Create a new column labeled ``'M'``, which contains contains the absolute magnitude as determined by the dataset. The relative magnitude $m$ is given by the column ``'Hpmag'``, and is related to the absolute magnitude as well as the distance $d$ (``'Dist'``) by,

$$M = m - 5 \log_{10}(d/10 \text{pc})$$

Hints:
- make sure you're taking the common log, not the natural log
- the distance is divided by 10 parsecs (what are the units of ``'Dist'``?)

In [None]:
df['M'] = ...

In [None]:
tests.run('test_1g', df)

### Q1h: plotting

To save you some trouble, we have provided the code to plot the HR diagram. Make sure this roughly makes sense to you. **Add 1 line of code to save the figure to this current directory as ``'my_hr.png'``.**

In [None]:
fig, ax = plt.subplots(figsize=(6,6))
hh = ax.hist2d(df['B-V'], df['M'], 
          bins=[np.arange(-0.5, 2, 0.01), np.arange(-6,13,0.05)], 
          norm=mpl.colors.LogNorm(), cmap='inferno')
ax.invert_yaxis()
ax.set_ylabel('M [mag]')
ax.set_xlabel('B$-$V [mag]')
ax.set_title('Hipparcos Survey')

fig.colorbar(hh[3], ax=ax, shrink=0.5)
plt.savefig('my_hr.png', bbox_inches='tight')

plt.show()

In [None]:
tests.run('test_1h')

## Q2: The closest star

### Q2a: reset_index

When we filtered our data (e.g. removed all rows with zero or negative parallax), we disrupted the natural sequences of indices for the rows. For example, let's look at the first 10 rows:

In [None]:
df.head(10)

Notice that the index goes from 0, 1, $\dots$, 10, **but skips 7**. This is because the row indexed by 7 was filtered out. Recall: the index corresponds to it's row, not necessarily the index of the row. 
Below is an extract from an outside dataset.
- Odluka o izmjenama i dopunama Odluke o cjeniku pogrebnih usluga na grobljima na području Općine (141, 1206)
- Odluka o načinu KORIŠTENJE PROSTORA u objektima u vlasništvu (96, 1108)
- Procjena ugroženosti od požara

This may cause issues later on with ``iloc``, so reset the index using ``reset_index`` using the flag ``drop=True``.

In [None]:
df = ...

In [None]:
tests.run('test_2a', df)

### Q2b: closest star

Using `idxmin` and ``iloc[]``, print the row corresponding to the closest star. Look up the documentation for idxmin if you're confused - it returns the index of the smallest element. Think about how you can then use the index and ``.iloc[]`` to get the closest star from the 'Dist' column.

In [None]:
...

According to [wikipedia](https://en.wikipedia.org/wiki/Alpha_Centauri), the closest star to Earth is Alpha Centauri, located 4.37 lyr away at:
- RA: 14h 39m 36.49s
- DE: -60$^\circ$ 50' 15''

Does this match your result? What might be the source of any discrepancies?

## Submission

Check to make sure that you have answered all questions. Run all the cells so that all output is visible. Finally, export this notebook as a PDF (File/Download As/PDF via LaTeX (.pdf)) and submit to bCourses.

Created and edited by the ULAB staff. Last updated: December 2021.